**Required task**: Rewrite everything from the line containing "Task: Copy the published site link icon" down to the end of the data, changing "screenshot" to "image" and keeping the rest unchanged. Omit the pictures.

**Excerpted data**:
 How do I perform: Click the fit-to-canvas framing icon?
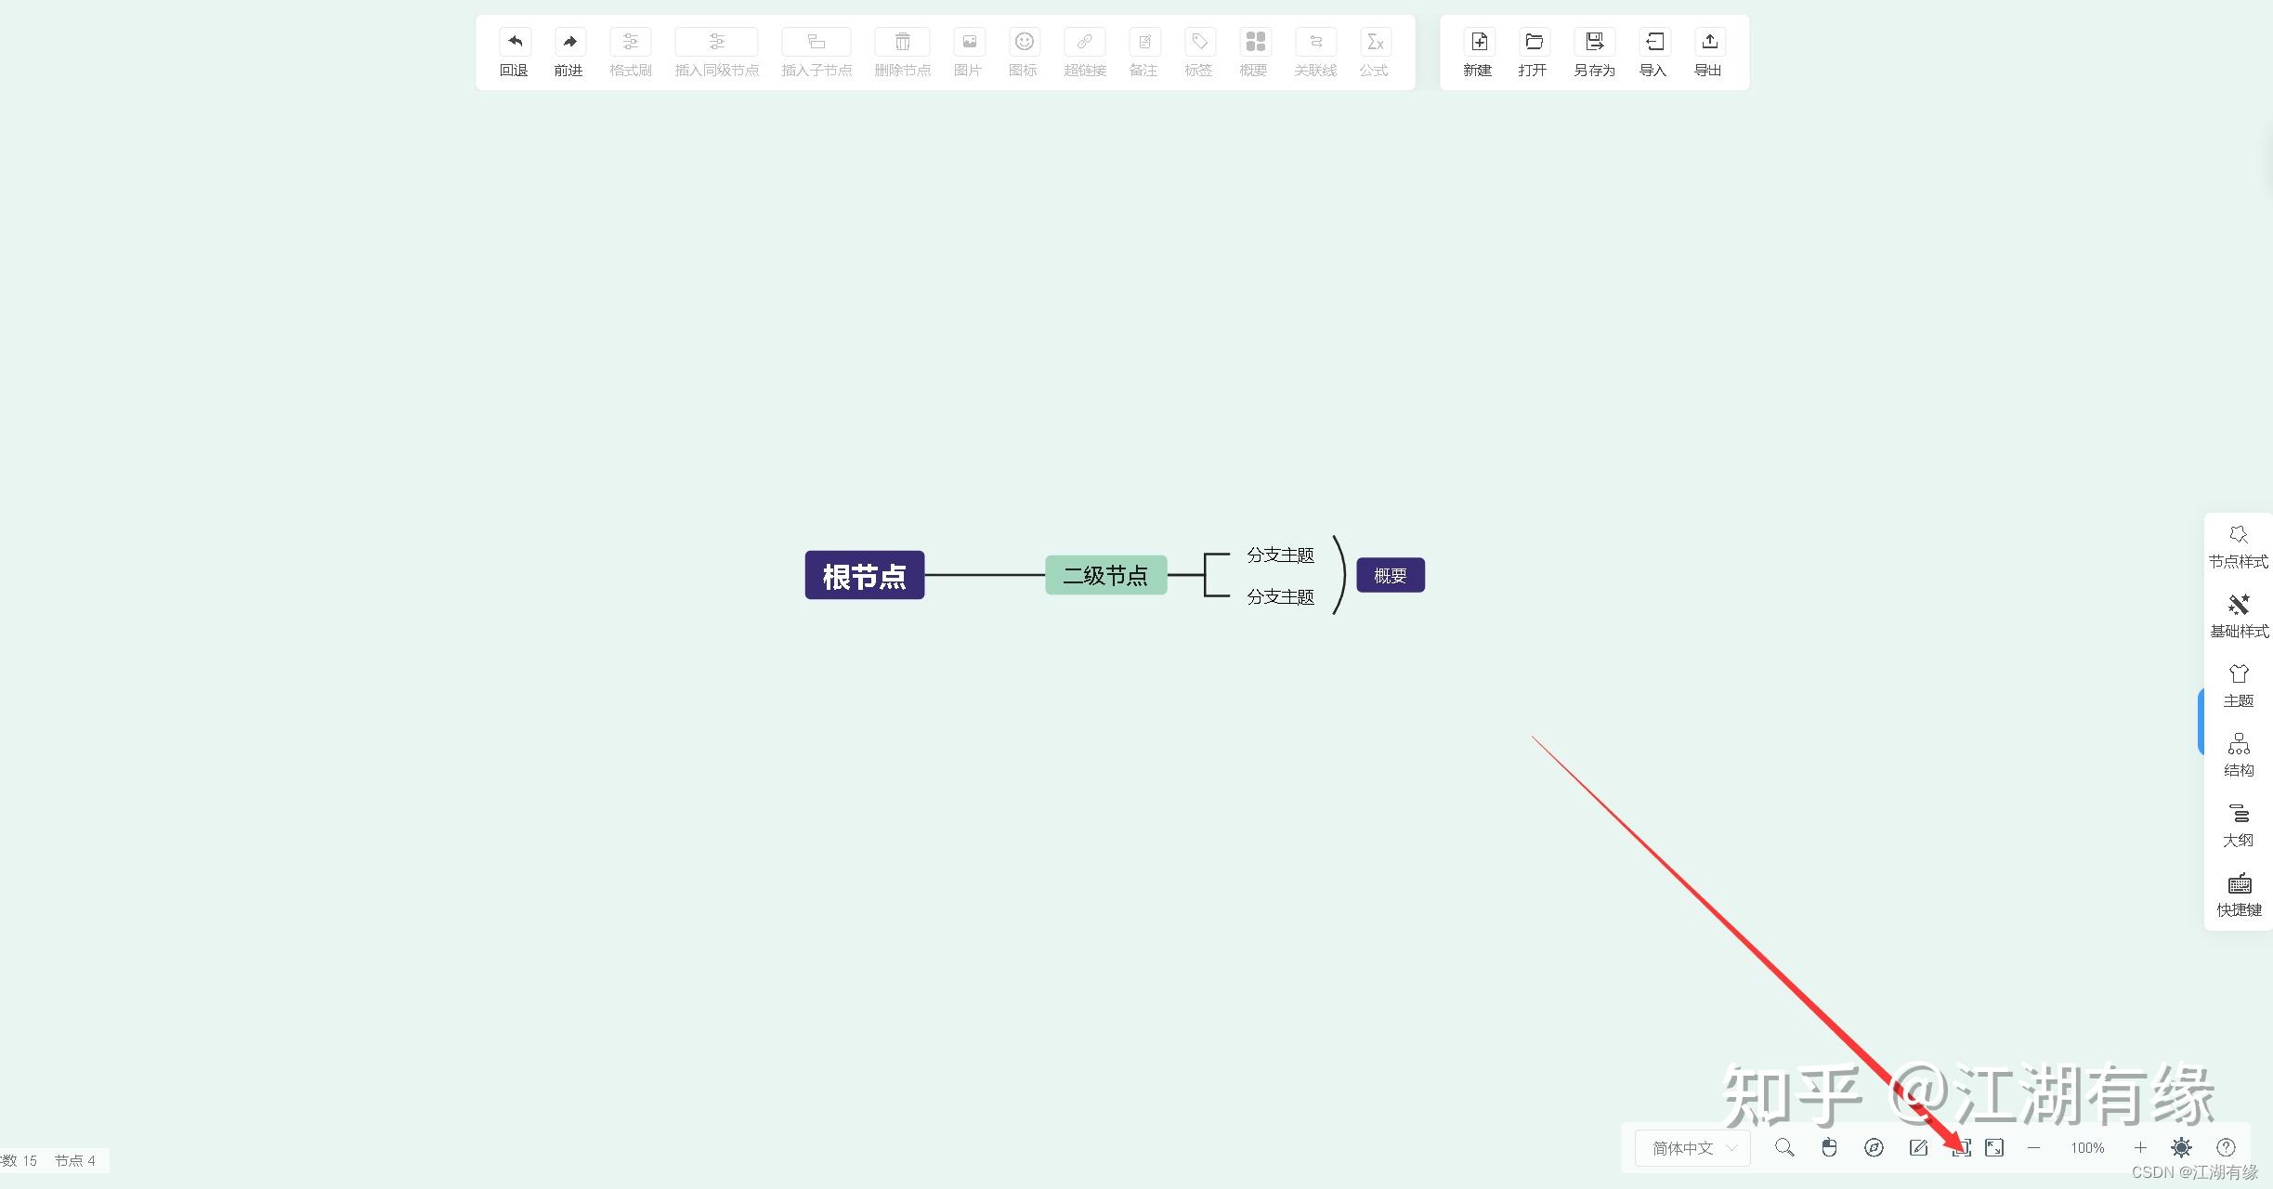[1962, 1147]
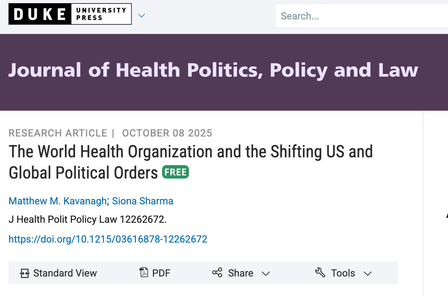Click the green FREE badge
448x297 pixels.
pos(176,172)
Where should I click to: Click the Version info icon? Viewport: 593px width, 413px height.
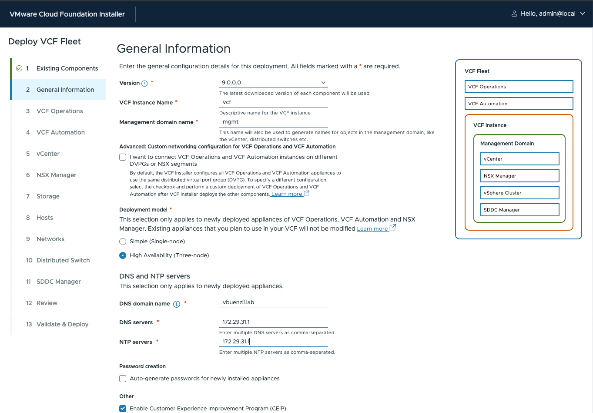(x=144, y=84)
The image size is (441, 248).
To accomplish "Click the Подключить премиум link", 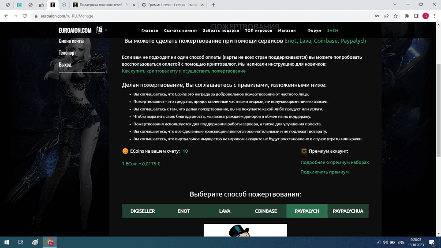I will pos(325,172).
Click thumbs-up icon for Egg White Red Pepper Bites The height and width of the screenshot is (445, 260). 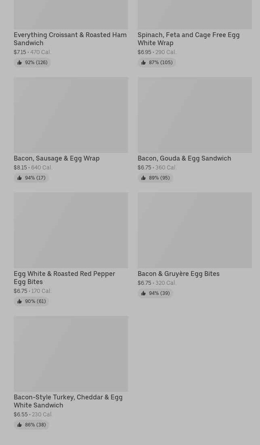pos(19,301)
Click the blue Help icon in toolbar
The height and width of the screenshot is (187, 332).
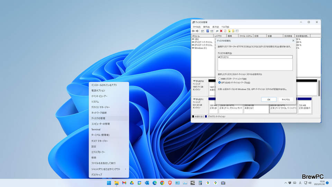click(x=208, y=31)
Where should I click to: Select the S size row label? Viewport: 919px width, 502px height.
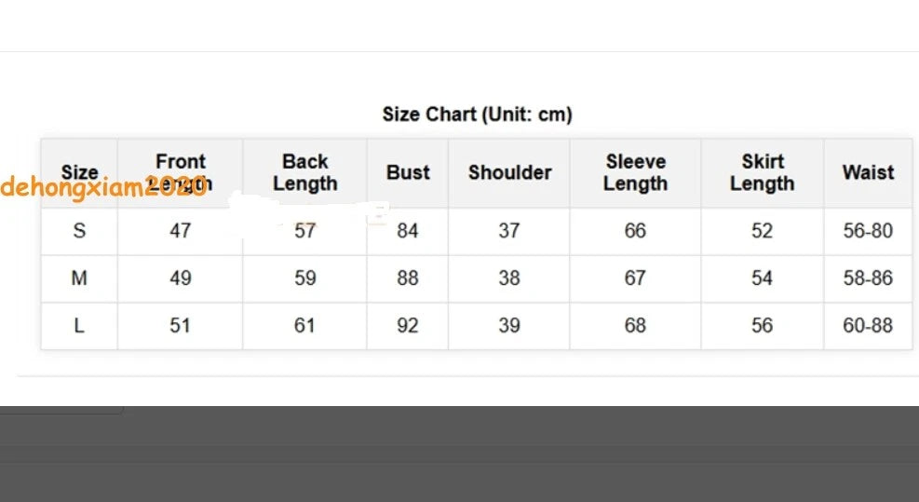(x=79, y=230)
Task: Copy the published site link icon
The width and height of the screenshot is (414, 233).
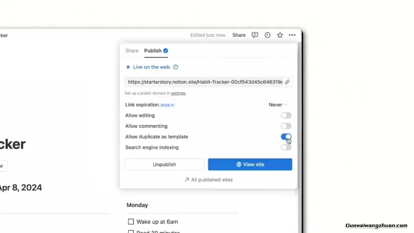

**Finished task**:
Task: Copy the published site link icon
The width and height of the image is (414, 233).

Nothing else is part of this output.